[Saved data entries]
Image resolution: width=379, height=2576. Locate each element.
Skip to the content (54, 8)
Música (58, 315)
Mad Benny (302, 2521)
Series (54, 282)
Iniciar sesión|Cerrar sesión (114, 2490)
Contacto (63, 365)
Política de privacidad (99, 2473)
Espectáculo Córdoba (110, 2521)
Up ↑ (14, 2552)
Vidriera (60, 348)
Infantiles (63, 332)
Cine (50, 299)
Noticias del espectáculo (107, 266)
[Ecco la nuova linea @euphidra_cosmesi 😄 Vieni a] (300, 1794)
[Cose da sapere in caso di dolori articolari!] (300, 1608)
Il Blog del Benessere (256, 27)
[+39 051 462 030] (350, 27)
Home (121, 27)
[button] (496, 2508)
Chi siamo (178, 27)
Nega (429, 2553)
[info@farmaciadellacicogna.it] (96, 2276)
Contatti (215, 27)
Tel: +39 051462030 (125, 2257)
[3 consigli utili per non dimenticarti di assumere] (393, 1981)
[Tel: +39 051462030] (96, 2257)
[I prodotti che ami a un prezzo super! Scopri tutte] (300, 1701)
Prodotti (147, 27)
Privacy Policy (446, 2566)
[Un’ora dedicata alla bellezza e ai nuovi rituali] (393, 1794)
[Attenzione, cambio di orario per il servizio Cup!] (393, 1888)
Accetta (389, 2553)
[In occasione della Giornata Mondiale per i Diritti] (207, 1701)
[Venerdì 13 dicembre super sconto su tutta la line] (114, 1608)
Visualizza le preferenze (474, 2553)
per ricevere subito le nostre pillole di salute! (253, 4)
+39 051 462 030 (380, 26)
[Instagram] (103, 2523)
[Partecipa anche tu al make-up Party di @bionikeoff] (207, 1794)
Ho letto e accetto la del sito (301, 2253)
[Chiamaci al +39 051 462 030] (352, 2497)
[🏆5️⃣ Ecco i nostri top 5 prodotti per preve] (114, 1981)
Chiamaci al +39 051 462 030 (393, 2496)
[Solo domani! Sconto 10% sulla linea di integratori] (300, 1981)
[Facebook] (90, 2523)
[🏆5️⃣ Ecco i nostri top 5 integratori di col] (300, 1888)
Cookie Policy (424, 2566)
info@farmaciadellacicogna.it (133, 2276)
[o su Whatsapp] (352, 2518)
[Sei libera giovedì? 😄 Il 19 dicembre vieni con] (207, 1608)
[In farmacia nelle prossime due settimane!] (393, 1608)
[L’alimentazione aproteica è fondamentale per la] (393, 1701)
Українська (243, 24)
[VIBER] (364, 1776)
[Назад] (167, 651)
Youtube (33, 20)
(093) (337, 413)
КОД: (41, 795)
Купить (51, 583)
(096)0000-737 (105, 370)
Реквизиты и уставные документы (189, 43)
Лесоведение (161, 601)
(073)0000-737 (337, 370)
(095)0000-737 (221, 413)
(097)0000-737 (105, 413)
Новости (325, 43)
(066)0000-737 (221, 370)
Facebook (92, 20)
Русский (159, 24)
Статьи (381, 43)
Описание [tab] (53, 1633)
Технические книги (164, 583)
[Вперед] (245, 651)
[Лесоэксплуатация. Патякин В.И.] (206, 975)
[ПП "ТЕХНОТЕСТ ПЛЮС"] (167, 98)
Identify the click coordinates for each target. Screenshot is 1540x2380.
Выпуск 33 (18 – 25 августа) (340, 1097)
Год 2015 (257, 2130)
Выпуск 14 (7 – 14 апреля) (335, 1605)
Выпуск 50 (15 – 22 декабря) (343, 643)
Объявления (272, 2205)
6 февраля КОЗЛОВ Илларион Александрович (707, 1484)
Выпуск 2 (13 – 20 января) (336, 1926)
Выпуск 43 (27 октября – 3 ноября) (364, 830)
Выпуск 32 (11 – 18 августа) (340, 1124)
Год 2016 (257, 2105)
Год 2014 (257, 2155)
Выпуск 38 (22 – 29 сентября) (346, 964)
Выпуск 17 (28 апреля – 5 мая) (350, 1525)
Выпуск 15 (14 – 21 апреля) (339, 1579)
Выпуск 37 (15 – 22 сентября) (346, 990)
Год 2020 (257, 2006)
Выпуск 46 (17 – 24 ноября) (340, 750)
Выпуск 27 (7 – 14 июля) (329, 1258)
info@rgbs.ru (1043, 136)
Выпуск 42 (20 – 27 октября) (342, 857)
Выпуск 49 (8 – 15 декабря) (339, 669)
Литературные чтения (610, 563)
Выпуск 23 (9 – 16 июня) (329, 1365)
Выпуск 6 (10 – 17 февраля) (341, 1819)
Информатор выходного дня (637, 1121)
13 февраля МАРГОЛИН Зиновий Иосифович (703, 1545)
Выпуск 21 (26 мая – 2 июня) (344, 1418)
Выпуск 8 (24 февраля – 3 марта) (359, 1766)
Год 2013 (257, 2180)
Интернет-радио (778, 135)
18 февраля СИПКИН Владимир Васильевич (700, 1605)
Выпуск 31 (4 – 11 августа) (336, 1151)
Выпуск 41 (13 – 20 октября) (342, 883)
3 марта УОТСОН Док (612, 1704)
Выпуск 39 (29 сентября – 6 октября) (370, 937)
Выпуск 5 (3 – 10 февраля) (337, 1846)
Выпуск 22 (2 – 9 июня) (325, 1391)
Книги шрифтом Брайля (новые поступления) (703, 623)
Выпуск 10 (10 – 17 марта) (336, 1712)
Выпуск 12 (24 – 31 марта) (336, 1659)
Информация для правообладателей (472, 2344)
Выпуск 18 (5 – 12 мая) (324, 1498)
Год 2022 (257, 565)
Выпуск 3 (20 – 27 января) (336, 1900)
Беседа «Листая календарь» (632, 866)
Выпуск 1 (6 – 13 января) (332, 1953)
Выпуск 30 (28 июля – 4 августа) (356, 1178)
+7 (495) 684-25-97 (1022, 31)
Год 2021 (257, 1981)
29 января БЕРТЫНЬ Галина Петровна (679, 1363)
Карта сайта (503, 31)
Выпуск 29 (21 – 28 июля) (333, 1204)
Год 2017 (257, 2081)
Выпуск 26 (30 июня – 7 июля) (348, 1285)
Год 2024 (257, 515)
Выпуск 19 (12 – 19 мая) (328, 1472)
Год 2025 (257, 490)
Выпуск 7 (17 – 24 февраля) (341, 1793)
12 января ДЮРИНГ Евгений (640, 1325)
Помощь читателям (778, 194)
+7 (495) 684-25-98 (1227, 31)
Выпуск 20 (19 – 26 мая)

§ WORK ORDER: What you return must match the entries exactly, word for word.

§ ANSWER TO THIS TASK:
Image resolution: width=379, height=2576. Locate each element.
Skip to the content (54, 8)
Música (58, 315)
Mad Benny (302, 2521)
Series (54, 282)
Iniciar sesión|Cerrar sesión (114, 2490)
Contacto (63, 365)
Política de privacidad (99, 2473)
Espectáculo Córdoba (110, 2521)
Up ↑ (14, 2552)
Vidriera (60, 348)
Infantiles (63, 332)
Cine (50, 299)
Noticias del espectáculo (107, 266)
[Ecco la nuova linea @euphidra_cosmesi 😄 Vieni a] (300, 1794)
[Cose da sapere in caso di dolori articolari!] (300, 1608)
Il Blog del Benessere (256, 27)
[+39 051 462 030] (350, 27)
Home (121, 27)
[button] (496, 2508)
Chi siamo (178, 27)
Nega (429, 2553)
[info@farmaciadellacicogna.it] (96, 2276)
Contatti (215, 27)
Tel: +39 051462030 (125, 2257)
[3 consigli utili per non dimenticarti di assumere] (393, 1981)
[Tel: +39 051462030] (96, 2257)
[I prodotti che ami a un prezzo super! Scopri tutte] (300, 1701)
Prodotti (147, 27)
Privacy Policy (446, 2566)
[Un’ora dedicata alla bellezza e ai nuovi rituali] (393, 1794)
[Attenzione, cambio di orario per il servizio Cup!] (393, 1888)
Accetta (389, 2553)
[In occasione della Giornata Mondiale per i Diritti] (207, 1701)
[Venerdì 13 dicembre super sconto su tutta la line] (114, 1608)
Visualizza le preferenze (474, 2553)
per ricevere subito le nostre pillole di salute! (253, 4)
+39 051 462 030 (380, 26)
[Instagram] (103, 2523)
[Partecipa anche tu al make-up Party di @bionikeoff] (207, 1794)
Ho letto e accetto la del sito (301, 2253)
[Chiamaci al +39 051 462 030] (352, 2497)
[🏆5️⃣ Ecco i nostri top 5 prodotti per preve] (114, 1981)
Chiamaci al +39 051 462 030 (393, 2496)
[Solo domani! Sconto 10% sulla linea di integratori] (300, 1981)
[Facebook] (90, 2523)
[🏆5️⃣ Ecco i nostri top 5 integratori di col] (300, 1888)
Cookie Policy (424, 2566)
info@farmaciadellacicogna.it (133, 2276)
[o su Whatsapp] (352, 2518)
[Sei libera giovedì? 😄 Il 19 dicembre vieni con] (207, 1608)
[In farmacia nelle prossime due settimane!] (393, 1608)
[L’alimentazione aproteica è fondamentale per la] (393, 1701)
Українська (243, 24)
[VIBER] (364, 1776)
[Назад] (167, 651)
Youtube (33, 20)
(093) (337, 413)
КОД: (41, 795)
Купить (51, 583)
(096)0000-737 (105, 370)
Реквизиты и уставные документы (189, 43)
Лесоведение (161, 601)
(073)0000-737 (337, 370)
(095)0000-737 (221, 413)
(097)0000-737 (105, 413)
Новости (325, 43)
(066)0000-737 (221, 370)
Facebook (92, 20)
Русский (159, 24)
Статьи (381, 43)
Описание [tab] (53, 1633)
Технические книги (164, 583)
[Вперед] (245, 651)
[Лесоэксплуатация. Патякин В.И.] (206, 975)
[ПП "ТЕХНОТЕСТ ПЛЮС"] (167, 98)
Identify the click coordinates for each target. Screenshot is 1540x2380.
Выпуск 33 (18 – 25 августа) (340, 1097)
Год 2015 (257, 2130)
Выпуск 14 (7 – 14 апреля) (335, 1605)
Выпуск 50 (15 – 22 декабря) (343, 643)
Объявления (272, 2205)
6 февраля КОЗЛОВ Илларион Александрович (707, 1484)
Выпуск 2 (13 – 20 января) (336, 1926)
Выпуск 43 (27 октября – 3 ноября) (364, 830)
Выпуск 32 (11 – 18 августа) (340, 1124)
Год 2016 (257, 2105)
Год 2014 (257, 2155)
Выпуск 38 (22 – 29 сентября) (346, 964)
Выпуск 17 (28 апреля – 5 мая) (350, 1525)
Выпуск 15 (14 – 21 апреля) (339, 1579)
Выпуск 37 (15 – 22 сентября) (346, 990)
Год 2020 (257, 2006)
Выпуск 46 (17 – 24 ноября) (340, 750)
Выпуск 27 (7 – 14 июля) (329, 1258)
info@rgbs.ru (1043, 136)
Выпуск 42 (20 – 27 октября) (342, 857)
Выпуск 49 (8 – 15 декабря) (339, 669)
Литературные чтения (610, 563)
Выпуск 23 (9 – 16 июня) (329, 1365)
Выпуск 6 (10 – 17 февраля) (341, 1819)
Информатор выходного дня (637, 1121)
13 февраля МАРГОЛИН Зиновий Иосифович (703, 1545)
Выпуск 21 (26 мая – 2 июня) (344, 1418)
Выпуск 8 (24 февраля – 3 марта) (359, 1766)
Год 2013 (257, 2180)
Интернет-радио (778, 135)
18 февраля СИПКИН Владимир Васильевич (700, 1605)
Выпуск 31 (4 – 11 августа) (336, 1151)
Выпуск 41 (13 – 20 октября) (342, 883)
3 марта УОТСОН Док (612, 1704)
Выпуск 39 (29 сентября – 6 октября) (370, 937)
Выпуск 5 (3 – 10 февраля) (337, 1846)
Выпуск 22 (2 – 9 июня) (325, 1391)
Книги шрифтом Брайля (новые поступления) (703, 623)
Выпуск 10 (10 – 17 марта) (336, 1712)
Выпуск 12 (24 – 31 марта) (336, 1659)
Информация для правообладателей (472, 2344)
Выпуск 18 (5 – 12 мая) (324, 1498)
Год 2022 (257, 565)
Выпуск 3 (20 – 27 января) (336, 1900)
Беседа «Листая календарь» (632, 866)
Выпуск 1 (6 – 13 января) (332, 1953)
Выпуск 30 (28 июля – 4 августа) (356, 1178)
+7 (495) 684-25-97 (1022, 31)
Год 2021 (257, 1981)
29 января БЕРТЫНЬ Галина Петровна (679, 1363)
Карта сайта (503, 31)
Выпуск 29 (21 – 28 июля) (333, 1204)
Год 2017 (257, 2081)
Выпуск 26 (30 июня – 7 июля) (348, 1285)
Год 2024 (257, 515)
Выпуск 19 (12 – 19 мая) (328, 1472)
Год 2025 (257, 490)
Выпуск 7 (17 – 24 февраля) (341, 1793)
12 января ДЮРИНГ Евгений (640, 1325)
Помощь читателям (778, 194)
+7 (495) 684-25-98 (1227, 31)
Выпуск 20 (19 – 26 мая)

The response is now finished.